(Extracted data entries)
- - -

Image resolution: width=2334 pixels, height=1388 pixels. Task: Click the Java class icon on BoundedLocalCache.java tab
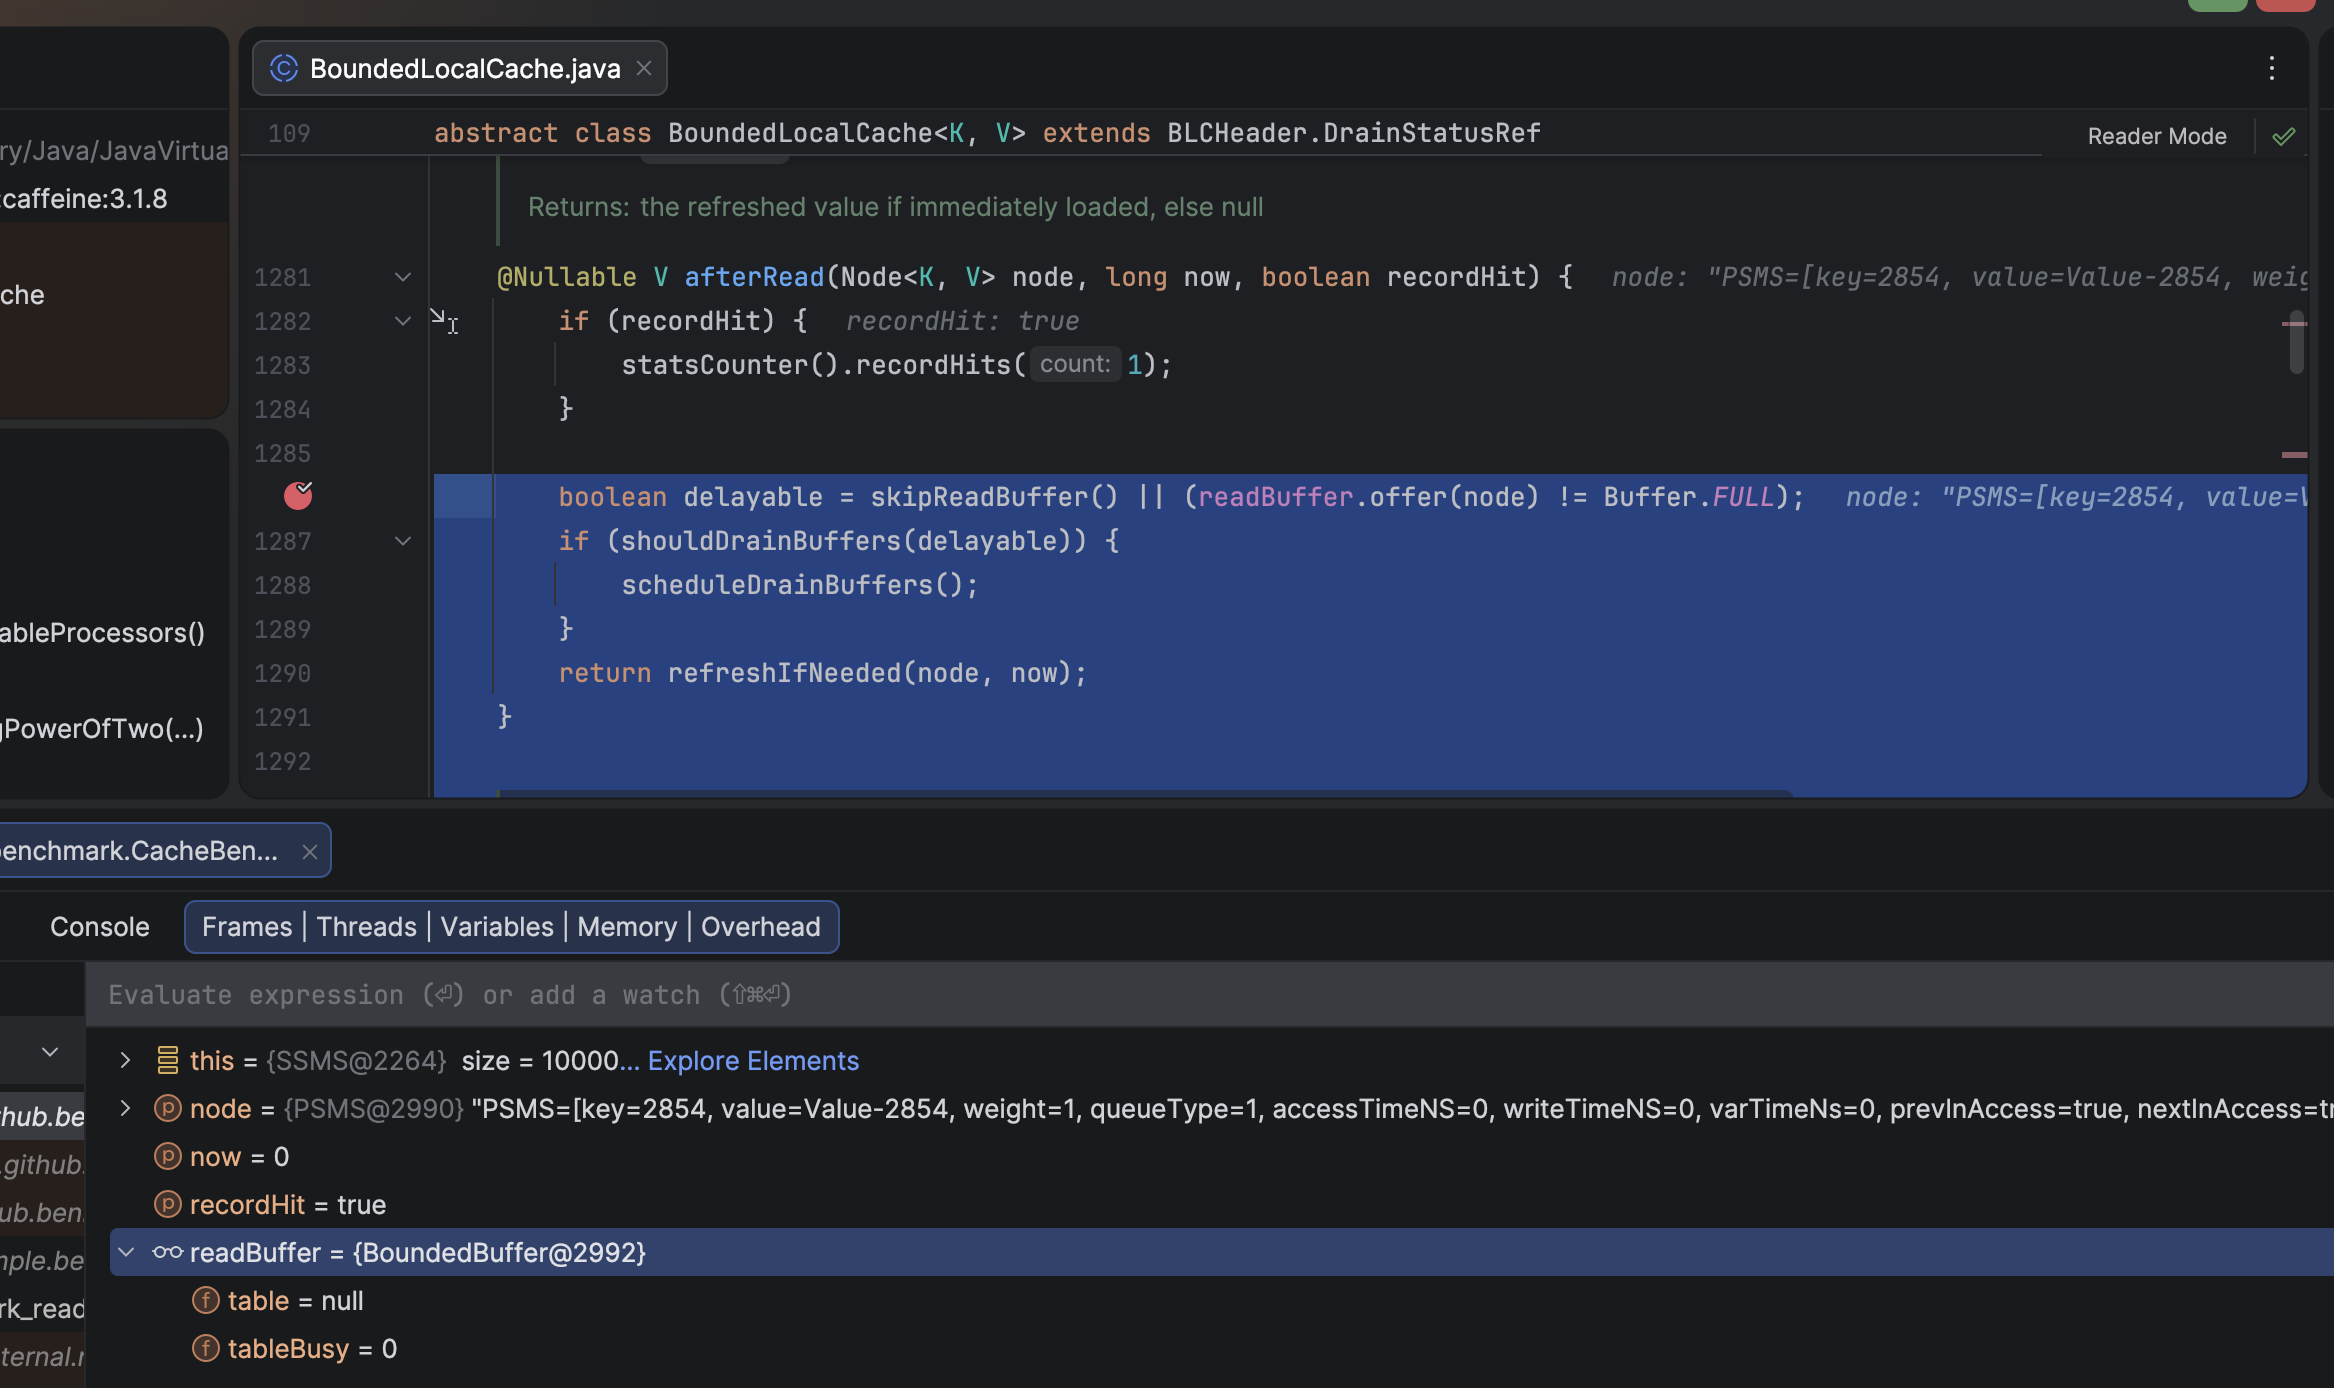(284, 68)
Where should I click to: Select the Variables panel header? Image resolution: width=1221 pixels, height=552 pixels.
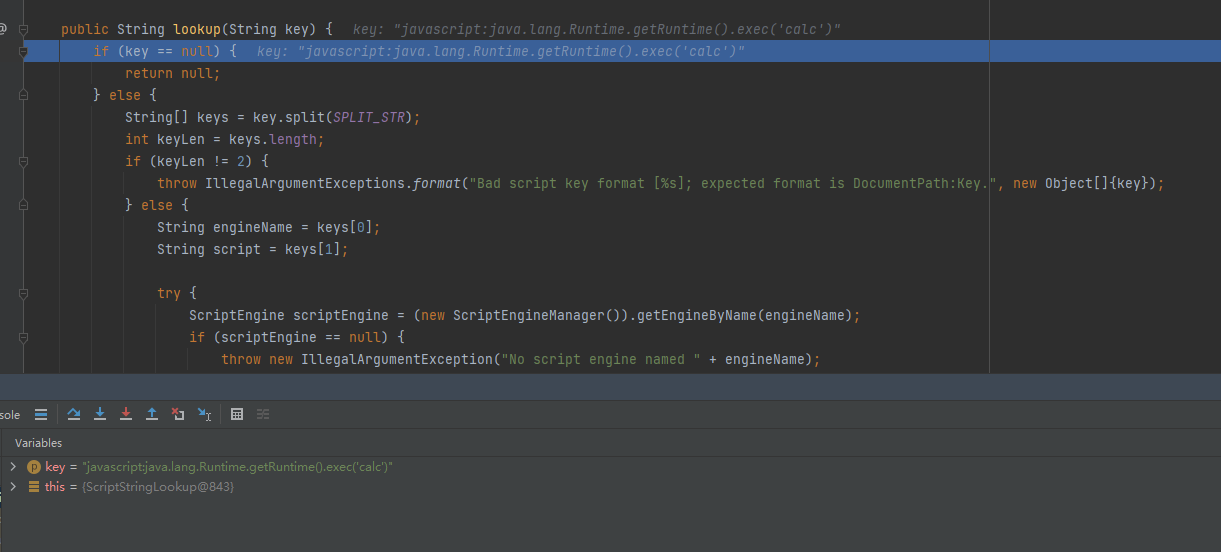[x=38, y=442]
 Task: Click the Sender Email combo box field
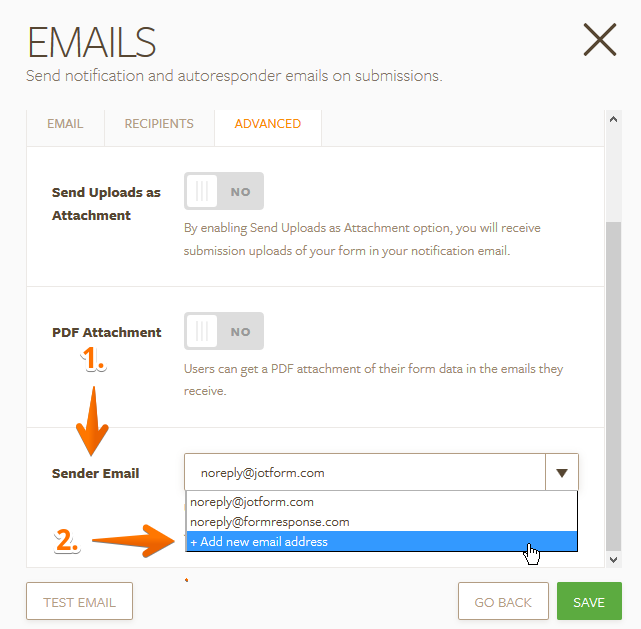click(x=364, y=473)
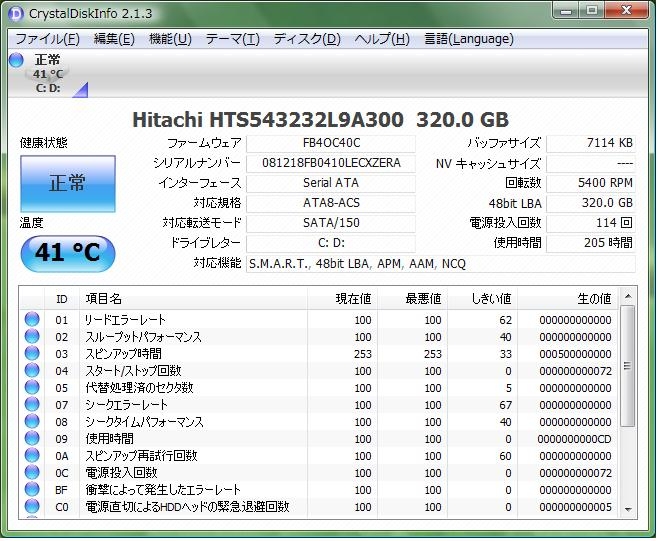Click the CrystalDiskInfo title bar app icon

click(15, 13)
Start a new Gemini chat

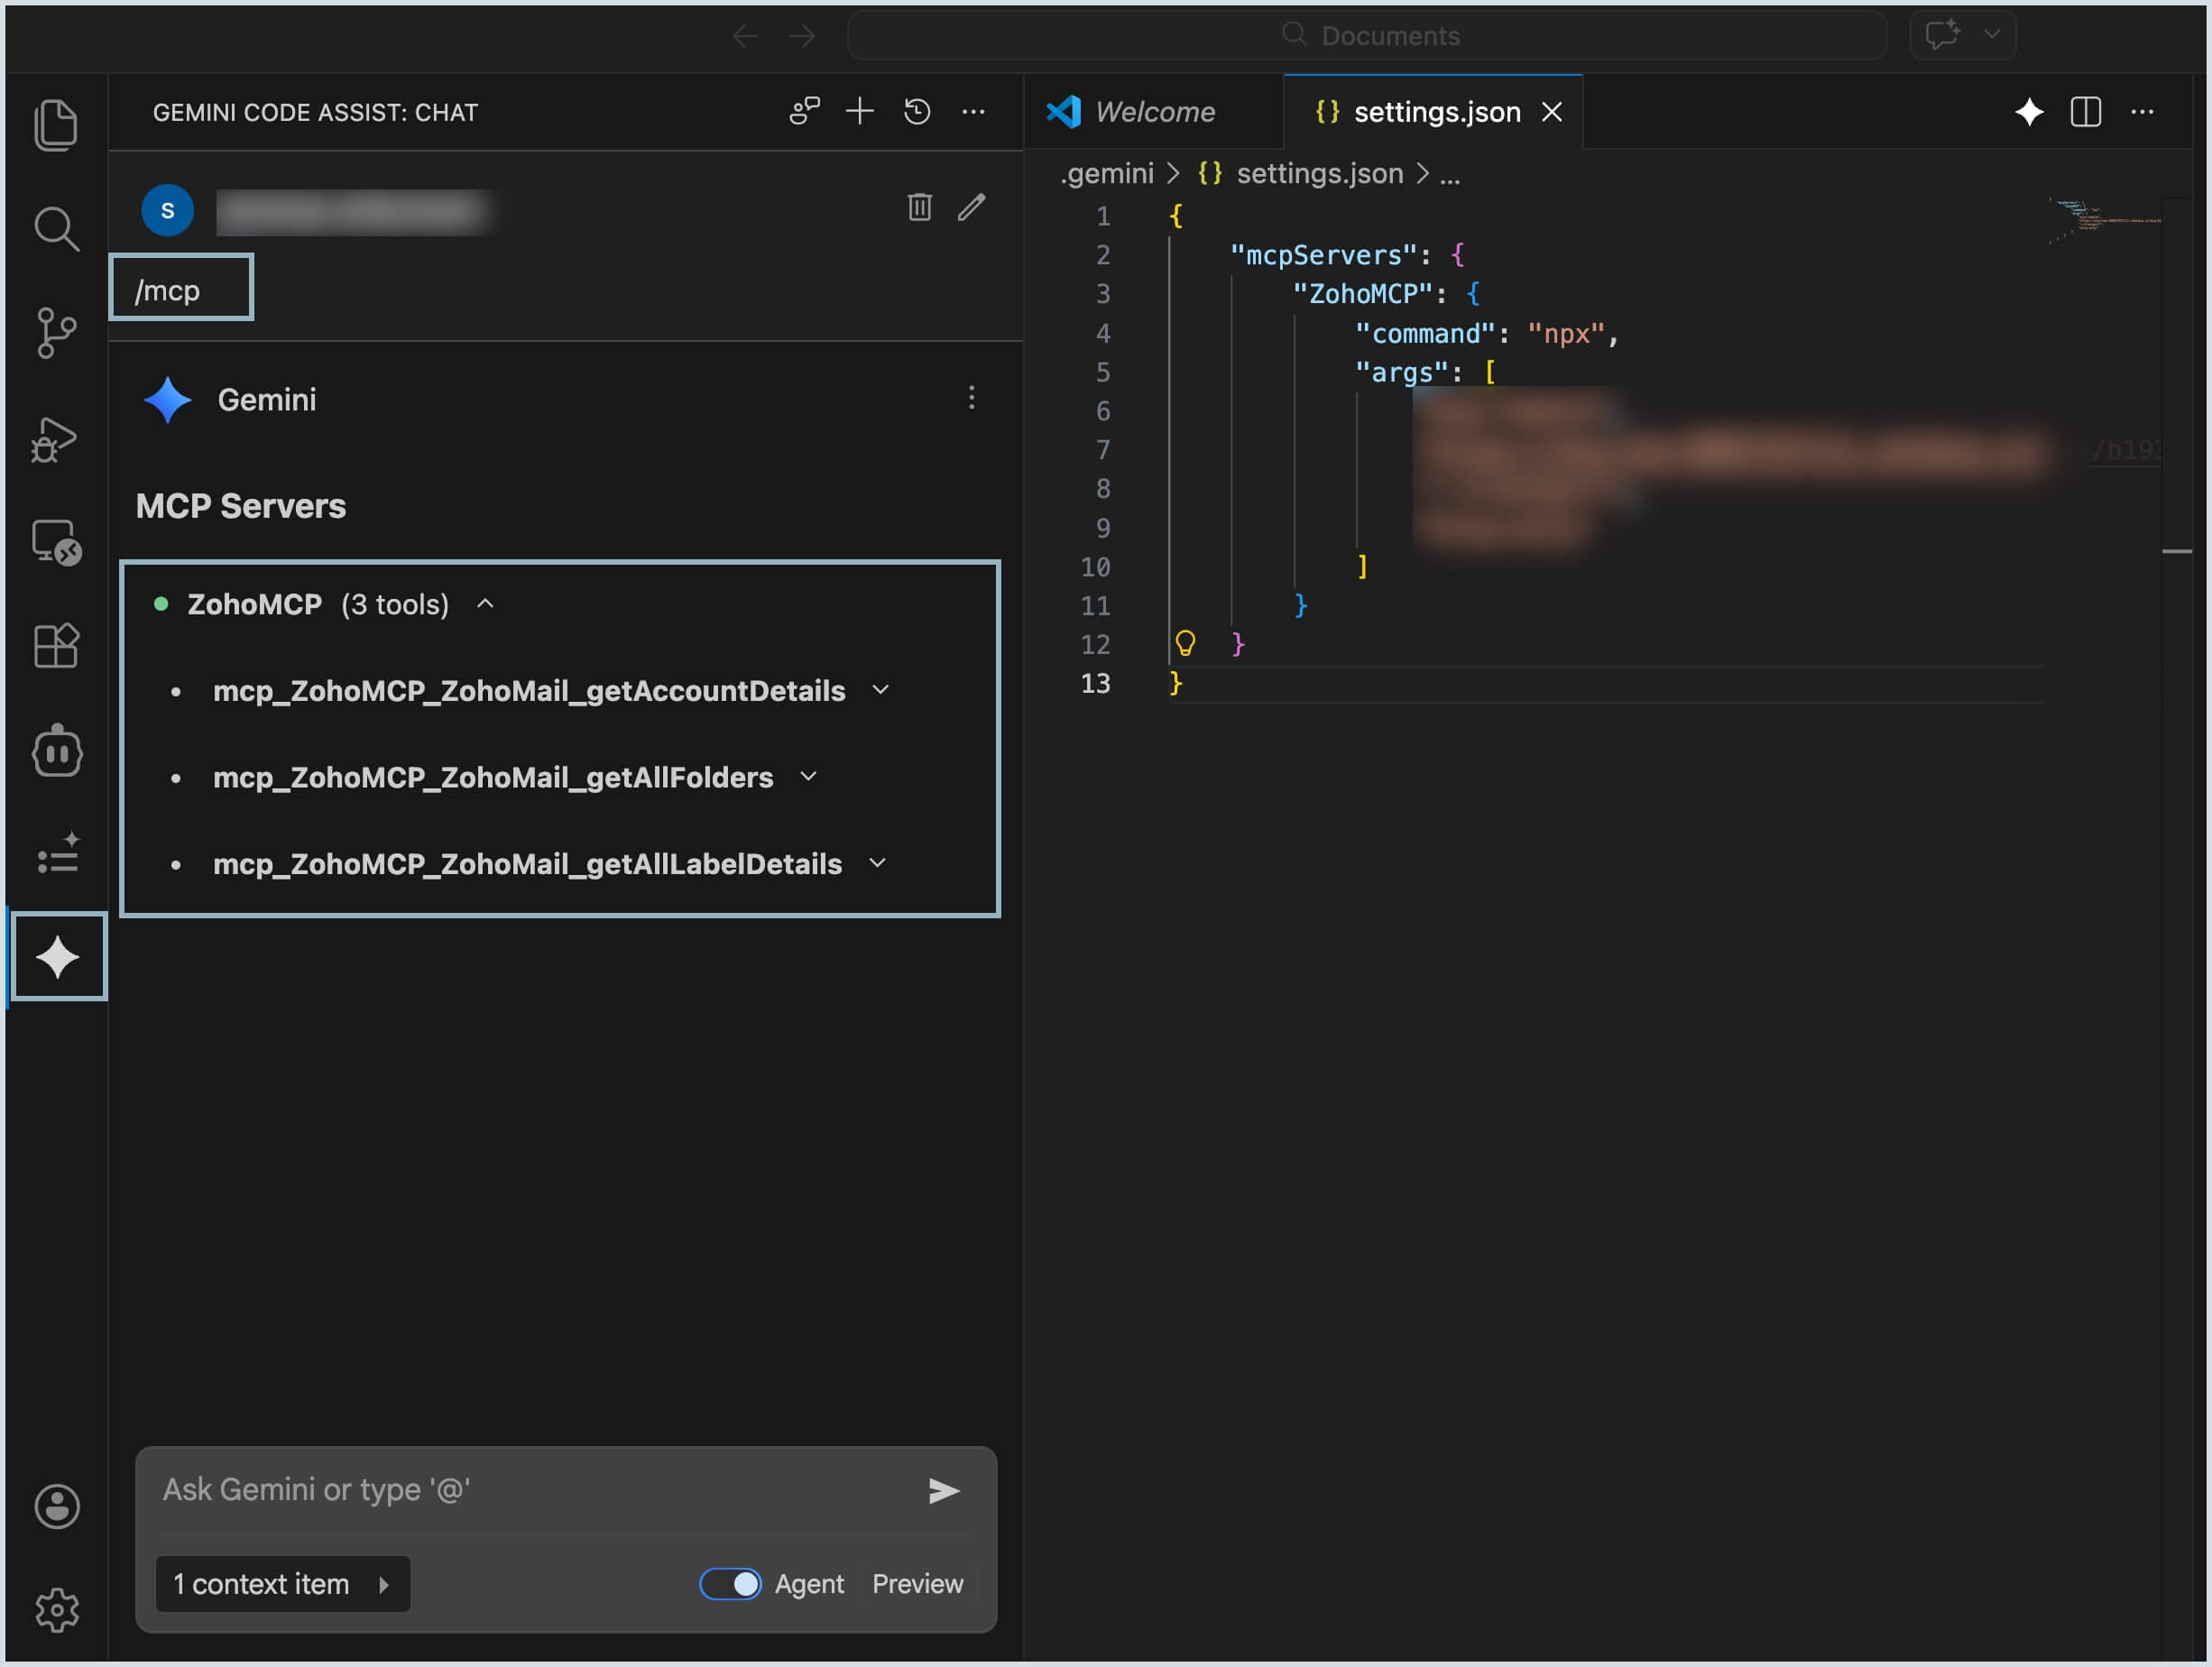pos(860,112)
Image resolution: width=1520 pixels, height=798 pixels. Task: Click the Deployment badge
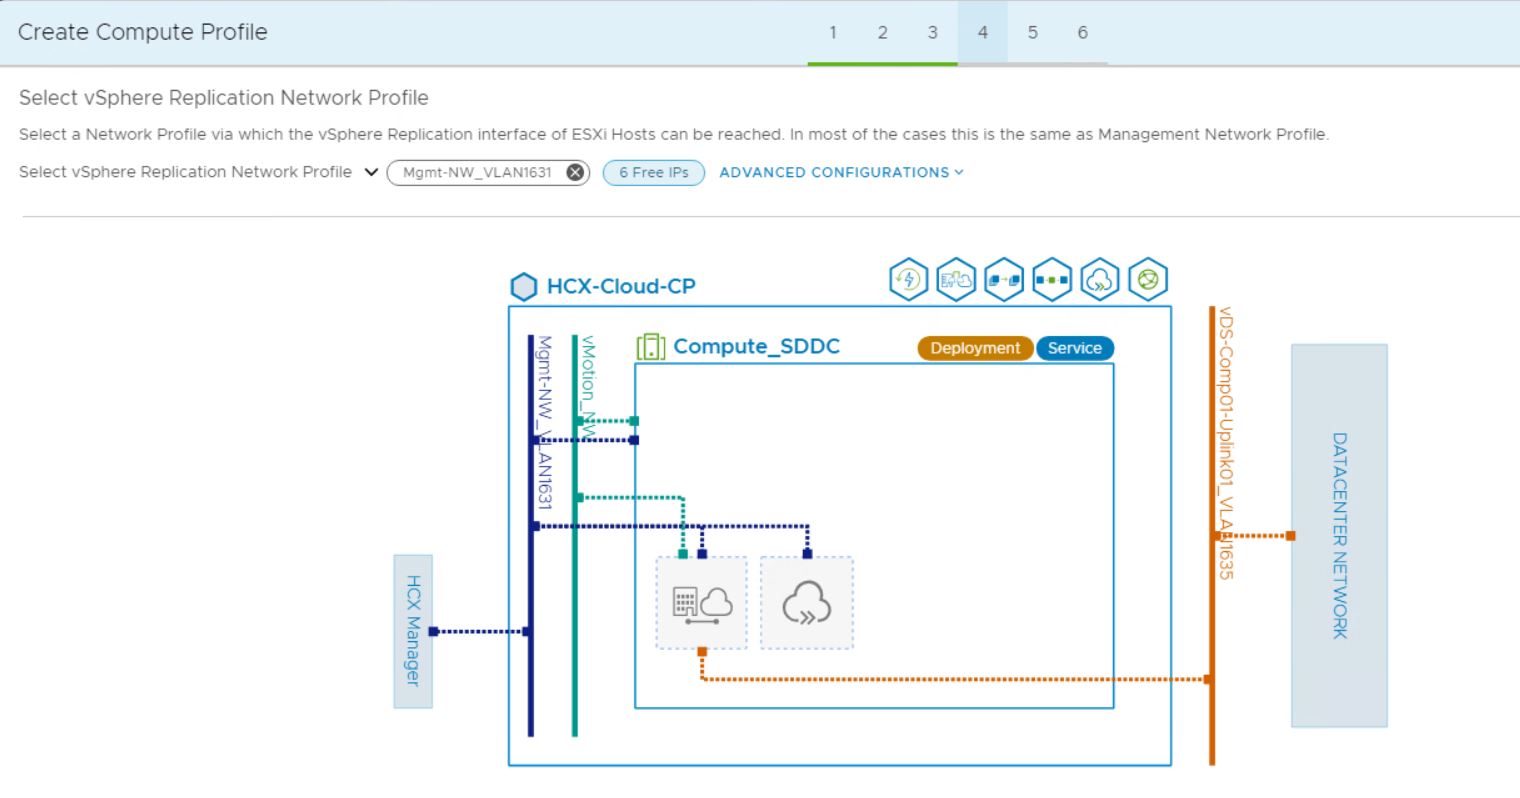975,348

- - -

Set exercise
Rewrite all the records with "Image resolution" renamed to "Picture size" wherever it appears, keeping everything else the same. Leave the pictures out.

Output for this task
Picture size: width=2334 pixels, height=1388 pixels. Task: Click the Java class icon on BoundedLocalCache.java tab
(284, 68)
Where should I click to: Select the Variables panel header? Picture size: width=1221 pixels, height=552 pixels.
[x=38, y=442]
 Task: Click the Sender Email combo box field
click(x=364, y=473)
Click the CrystalDiskInfo title bar app icon

click(15, 13)
Start a new Gemini chat

pos(860,112)
Picture size: width=1520 pixels, height=798 pixels. Task: Click the Deployment badge
975,348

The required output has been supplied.